There are two kinds of deltified objects. If the type is OBJ_REF_DELTA
(reference delta object), the object metainformation (which we already parsed earlier) is followed by the 20-byte name of the base object. Remember that deltas are analogous to diffs, so we need to know what the reference point is for the diff that we are about to apply. After this name, you’ll find the zlib-compressed delta data, which we’ll handle shortly.
However, even this was wasteful, so Git added the OBJ_OFS_DELTA
(offset delta object). For these, instead of the 20-byte base object name, there’s another variable-length integer. Again, the MSB tells us where the last byte of the integer is. This integer represents a negative offset – it tells us how many bytes to scan backwards in the current packfile in order to find the base object. The negative offset is followed by the zlib-compressed delta data, just as for the OBJ_REF_DELTA
.
Applying deltas
We’re almost done! We’ve read the entire index file and packfile and we have a bunch of base objects and delta objects.
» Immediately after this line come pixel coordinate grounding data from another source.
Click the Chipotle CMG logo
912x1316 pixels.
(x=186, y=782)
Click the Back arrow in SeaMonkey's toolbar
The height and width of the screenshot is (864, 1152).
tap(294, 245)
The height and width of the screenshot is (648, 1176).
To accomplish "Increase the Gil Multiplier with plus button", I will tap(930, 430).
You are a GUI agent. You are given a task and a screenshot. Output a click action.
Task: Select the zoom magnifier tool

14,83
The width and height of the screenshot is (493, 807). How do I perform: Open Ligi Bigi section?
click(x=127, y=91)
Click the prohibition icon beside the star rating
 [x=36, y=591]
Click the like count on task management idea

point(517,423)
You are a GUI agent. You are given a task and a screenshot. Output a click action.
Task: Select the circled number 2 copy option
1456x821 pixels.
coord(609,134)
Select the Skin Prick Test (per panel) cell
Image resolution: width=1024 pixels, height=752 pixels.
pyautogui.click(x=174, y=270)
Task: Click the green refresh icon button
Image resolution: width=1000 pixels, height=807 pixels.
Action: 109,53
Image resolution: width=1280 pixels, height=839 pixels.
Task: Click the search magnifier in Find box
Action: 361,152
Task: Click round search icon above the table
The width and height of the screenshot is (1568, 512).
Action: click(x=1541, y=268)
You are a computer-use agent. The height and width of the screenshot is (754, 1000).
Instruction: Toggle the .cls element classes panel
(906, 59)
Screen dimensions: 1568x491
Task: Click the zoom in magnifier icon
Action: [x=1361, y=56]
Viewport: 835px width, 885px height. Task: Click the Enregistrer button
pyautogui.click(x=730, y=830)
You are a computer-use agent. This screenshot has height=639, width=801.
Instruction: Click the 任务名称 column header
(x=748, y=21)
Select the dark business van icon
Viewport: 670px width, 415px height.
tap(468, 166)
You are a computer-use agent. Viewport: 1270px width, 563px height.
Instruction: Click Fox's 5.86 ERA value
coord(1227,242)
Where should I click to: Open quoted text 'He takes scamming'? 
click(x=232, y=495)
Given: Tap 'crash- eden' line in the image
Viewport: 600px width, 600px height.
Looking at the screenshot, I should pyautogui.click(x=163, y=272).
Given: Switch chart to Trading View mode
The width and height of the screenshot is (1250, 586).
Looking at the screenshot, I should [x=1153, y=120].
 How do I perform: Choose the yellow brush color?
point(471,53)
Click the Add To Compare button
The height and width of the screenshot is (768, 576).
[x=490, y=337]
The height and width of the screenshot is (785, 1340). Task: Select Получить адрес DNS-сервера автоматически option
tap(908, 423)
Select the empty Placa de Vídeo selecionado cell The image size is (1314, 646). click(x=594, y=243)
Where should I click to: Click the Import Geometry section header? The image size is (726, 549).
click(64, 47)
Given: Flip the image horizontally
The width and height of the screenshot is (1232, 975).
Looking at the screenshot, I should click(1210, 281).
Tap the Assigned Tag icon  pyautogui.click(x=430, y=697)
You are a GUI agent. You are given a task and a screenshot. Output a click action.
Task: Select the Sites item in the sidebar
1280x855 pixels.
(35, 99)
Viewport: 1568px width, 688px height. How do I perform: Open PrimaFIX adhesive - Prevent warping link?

The only thing we still need to do is apply the deltas to the base objects to reconstruct the missing objects.
The delta begins with the source and target lengths, both encoded as variable-length integers, which is useful for error checking, but is not essential. After this, there are a series of instructions, which may be either “copy” (MSB = 1) or “insert” (MSB = 0).
Copy instructions signal that we should copy a consecutive chunk of bytes from the base object to the output. There are two numbers that are necessary to perform this operation: the location (offset) of the first byte to copy, and the number of bytes to copy. These are stored as little-endian variable-length integers after each copy instruction; however, their contents are compressed.
Even though the byte offset is a 32-bit integer, Git only includes the non-zero bytes to save space, and the last four bits of the copy instruction signal how many bytes to read. This means that Git could store the number 536,870,912 in only a single byte!
For example, let’s say that the last four bytes of the copy instruction are 1010
and the next two bytes are 11010111 01001011
. This means that the byte offset is 01001011 00000000 11010111 00000000
, which is 1,258,346,240.
The copy length is interpreted the same way, with the middle three bits of the instruction signifying whether to advance the cursor or not, just as the last four bits signify whether to advance the cursor when constructing the byte offset.
Insert instructions are even easier. The insert instruction itself is the number of bytes to copy from the delta object to the output. Since insert instructions all have their MSB set to 0, the maximum number of bytes to insert is 127. So, if the instruction is 01001011
, that means that we should read the next 75 bytes of the delta object and copy them to the output.
(Un)-Packing it all together
And there we have it – we’ve parsed a packfile!
Packfiles are one of the few parts of Git that cannot be read or written at the command-line except when using Git’s plumbing tools. Most people who use Git don’t even know they exist, let alone what they are for or how to read them. Once you become comfortable with packfiles, you’re ready for pretty much everything Git can throw your way!